Records from a dataset
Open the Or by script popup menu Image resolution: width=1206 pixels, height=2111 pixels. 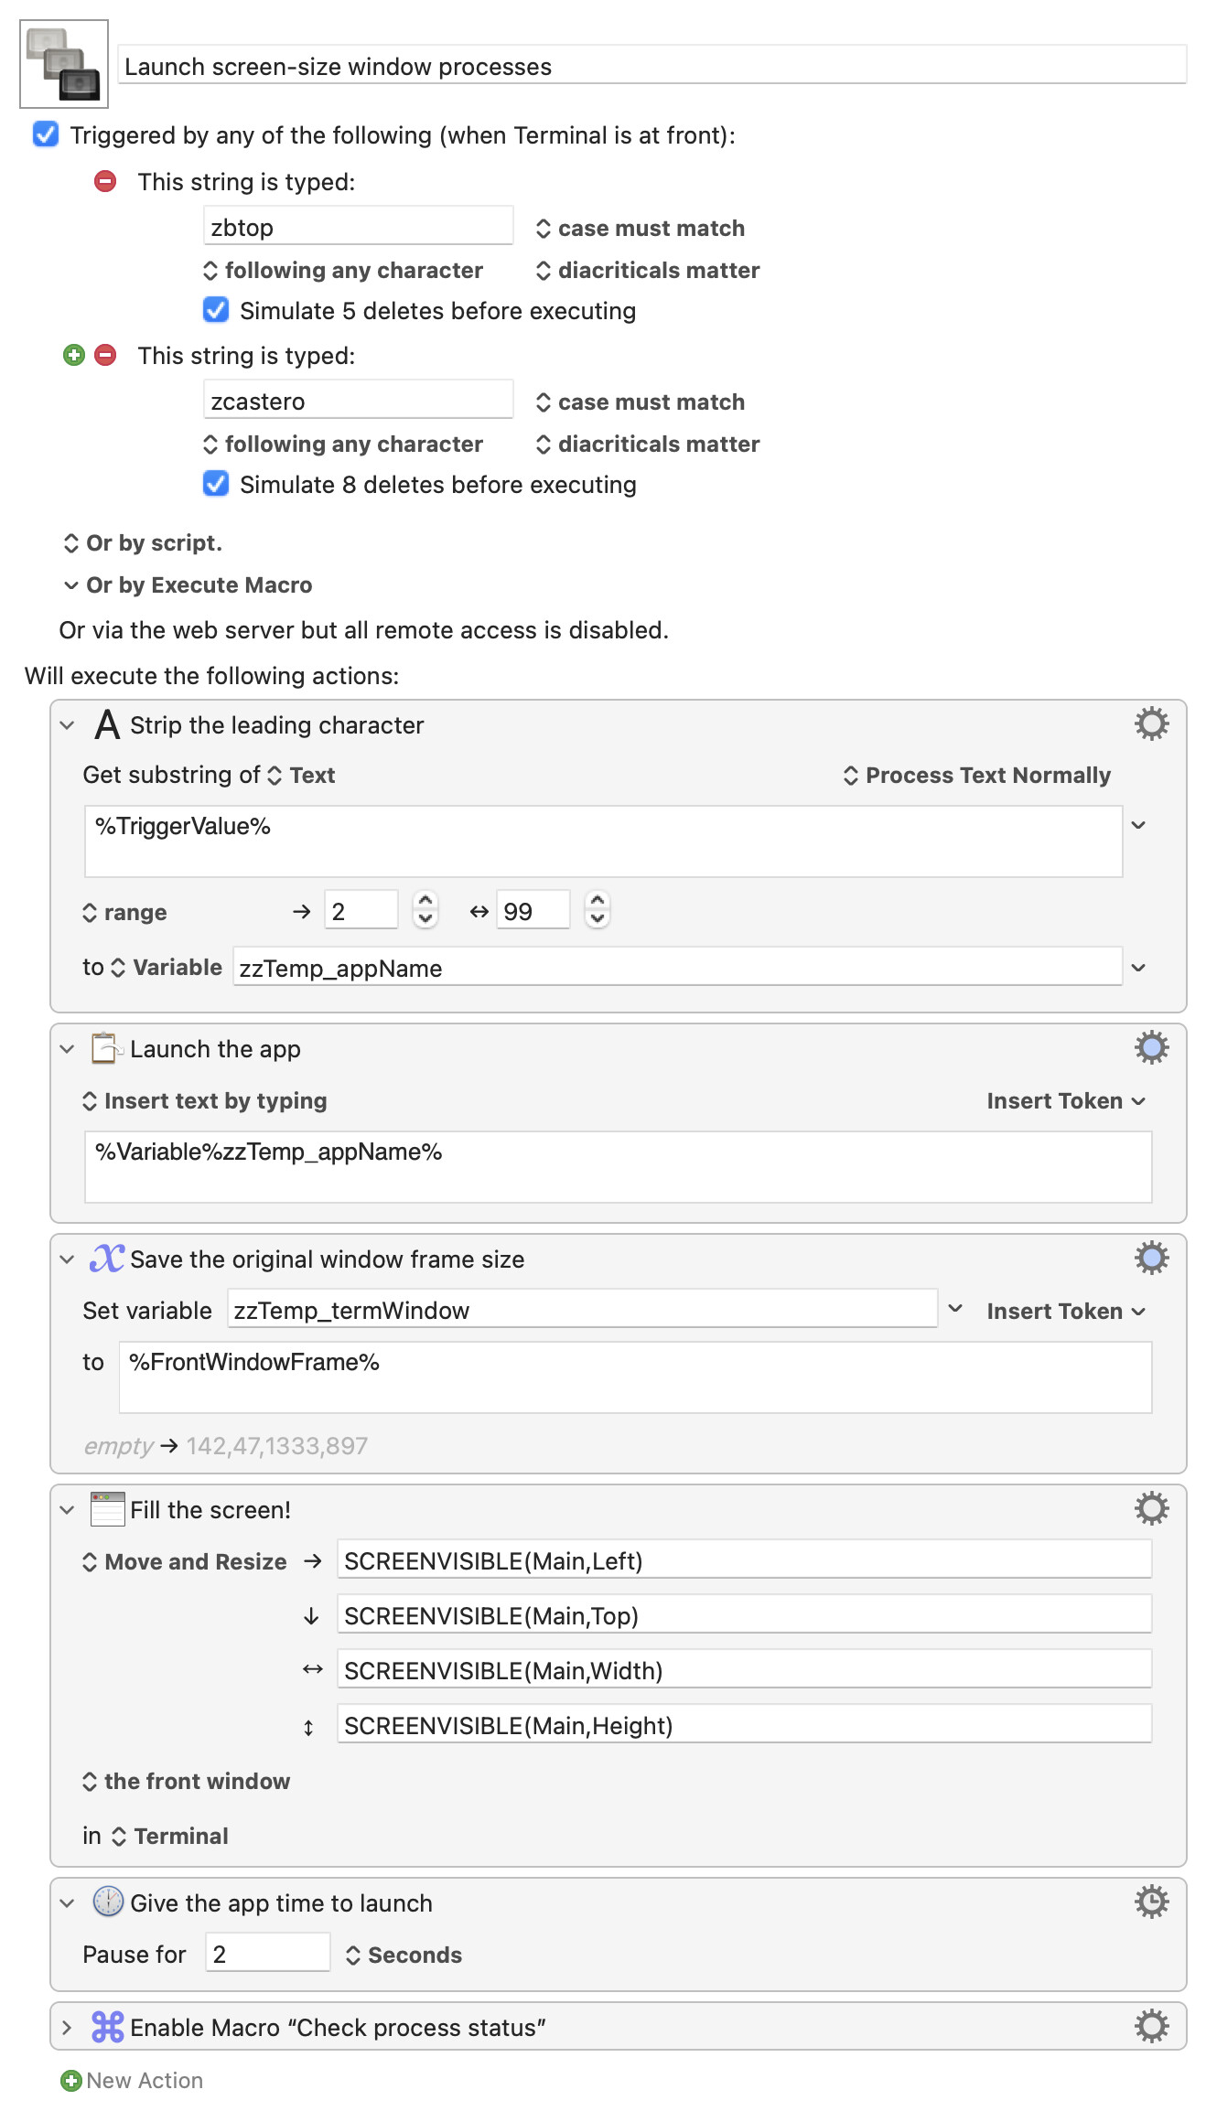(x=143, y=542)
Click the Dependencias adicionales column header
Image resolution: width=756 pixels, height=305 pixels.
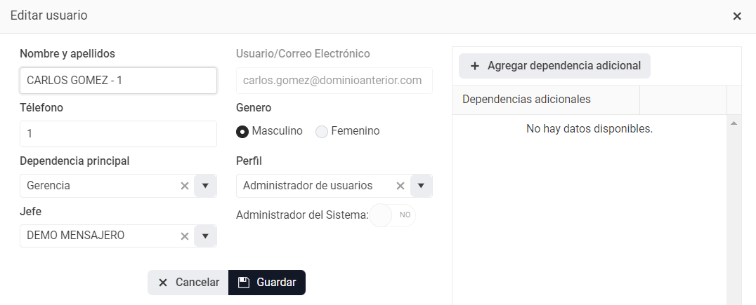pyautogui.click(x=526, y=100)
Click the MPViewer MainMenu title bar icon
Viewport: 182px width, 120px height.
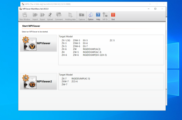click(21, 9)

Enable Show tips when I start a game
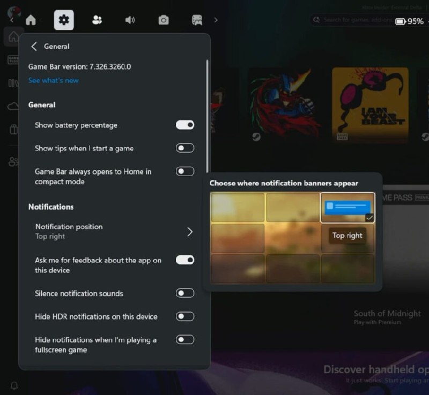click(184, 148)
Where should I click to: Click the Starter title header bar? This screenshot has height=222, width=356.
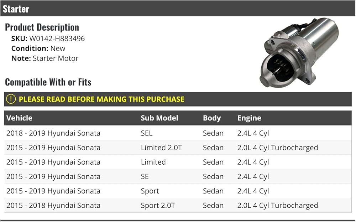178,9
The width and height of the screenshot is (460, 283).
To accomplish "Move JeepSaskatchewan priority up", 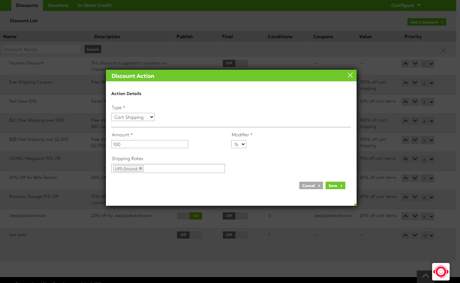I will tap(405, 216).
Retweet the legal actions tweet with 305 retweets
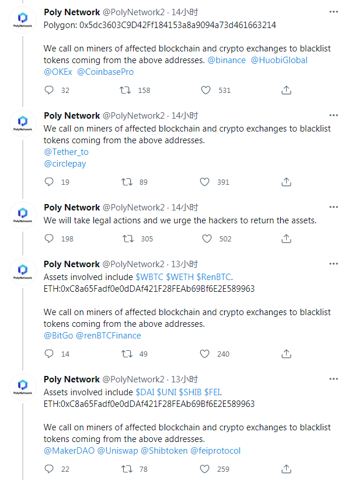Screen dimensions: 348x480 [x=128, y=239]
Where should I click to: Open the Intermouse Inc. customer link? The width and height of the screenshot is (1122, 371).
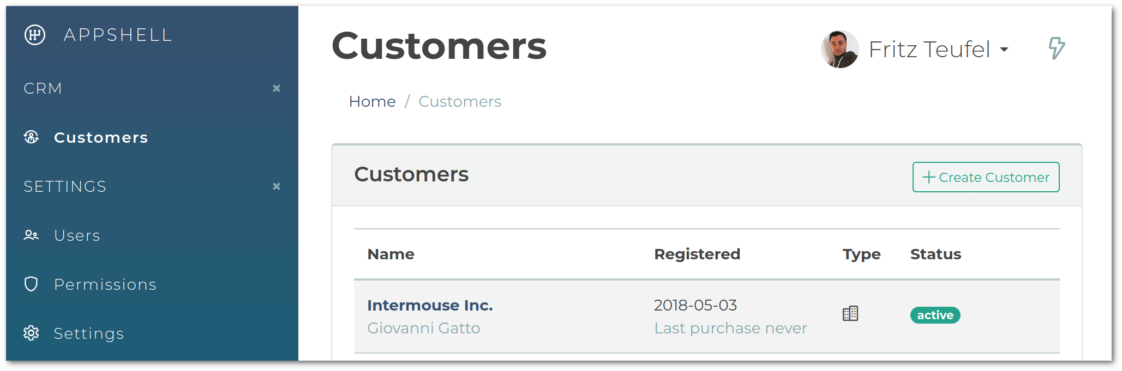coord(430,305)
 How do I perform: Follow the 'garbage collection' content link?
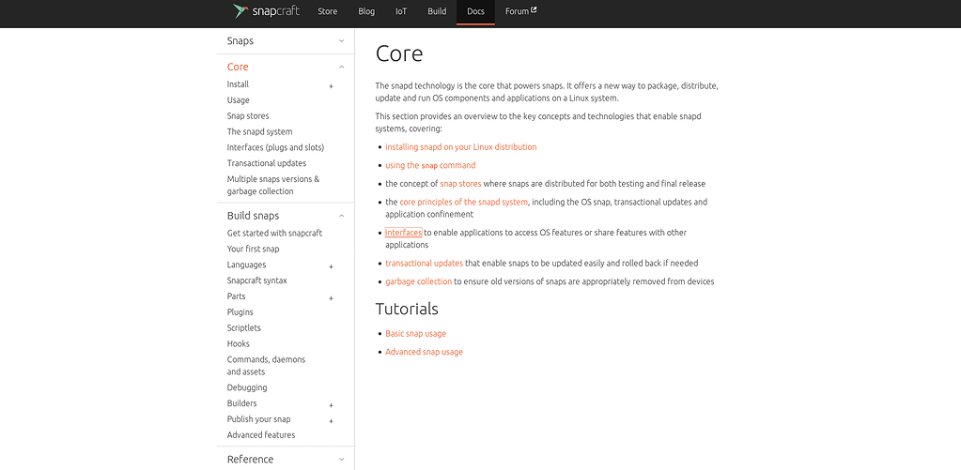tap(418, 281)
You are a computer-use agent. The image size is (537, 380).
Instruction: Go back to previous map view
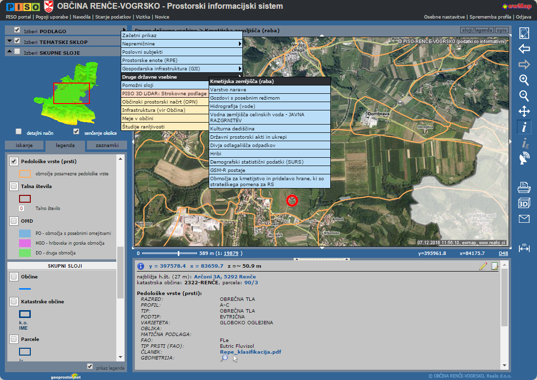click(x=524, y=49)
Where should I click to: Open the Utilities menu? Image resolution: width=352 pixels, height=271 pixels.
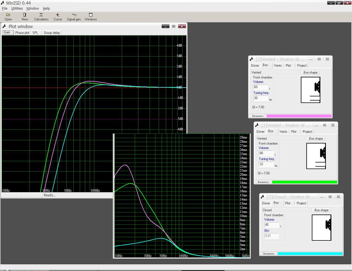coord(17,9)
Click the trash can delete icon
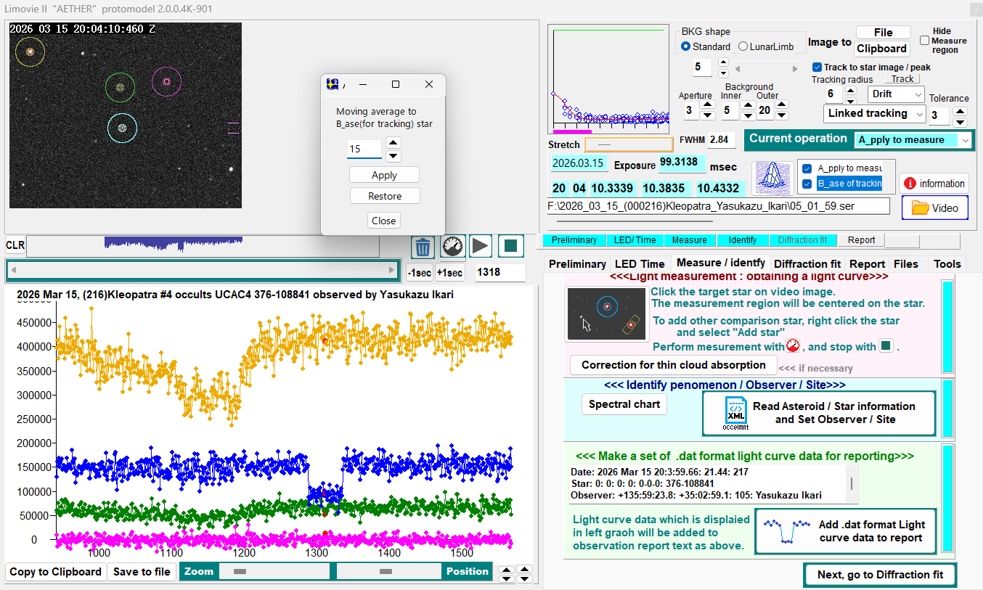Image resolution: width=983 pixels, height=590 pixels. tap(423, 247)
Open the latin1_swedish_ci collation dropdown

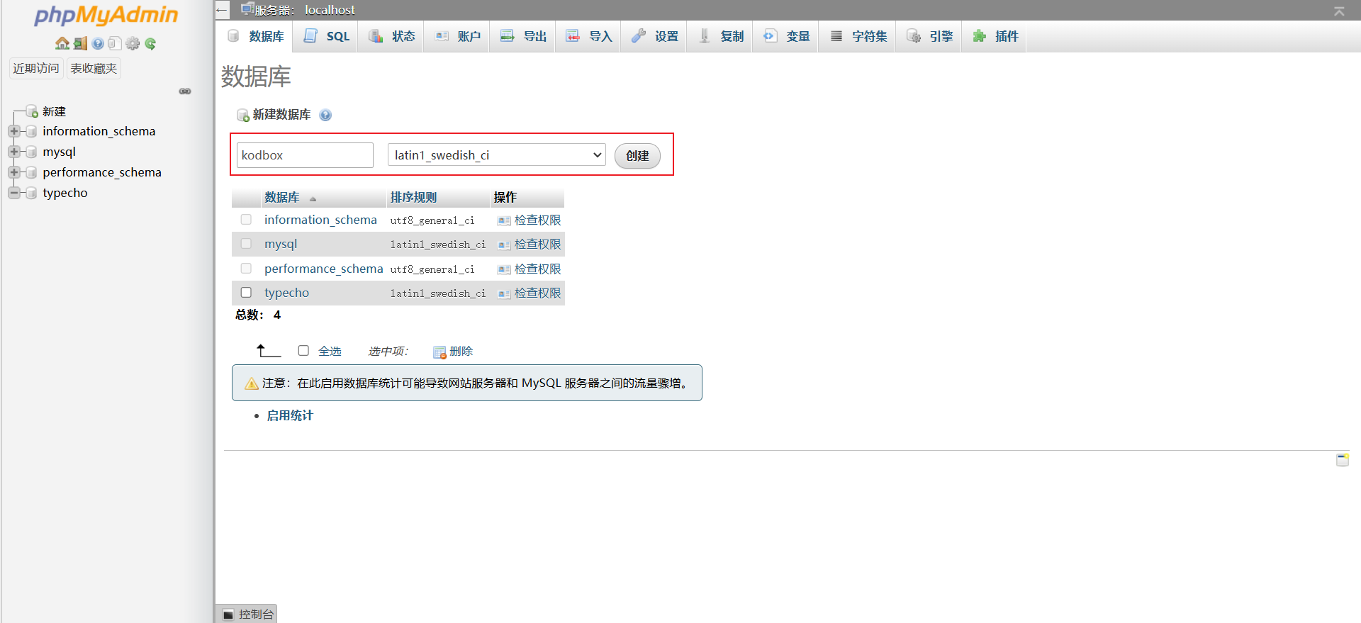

## The problem
Retype, exactly and only, the lines from the one containing "You are a computer-use" through the end of the entries, both ends included, and omit all pictures.

## Task answer
You are a computer-use agent. The image size is (537, 380).
Instruction: Go back to previous map view
click(x=524, y=49)
Where should I click to: Open the Utilities menu? Image resolution: width=352 pixels, height=271 pixels.
coord(17,9)
Click the trash can delete icon
Image resolution: width=983 pixels, height=590 pixels. tap(423, 247)
Open the latin1_swedish_ci collation dropdown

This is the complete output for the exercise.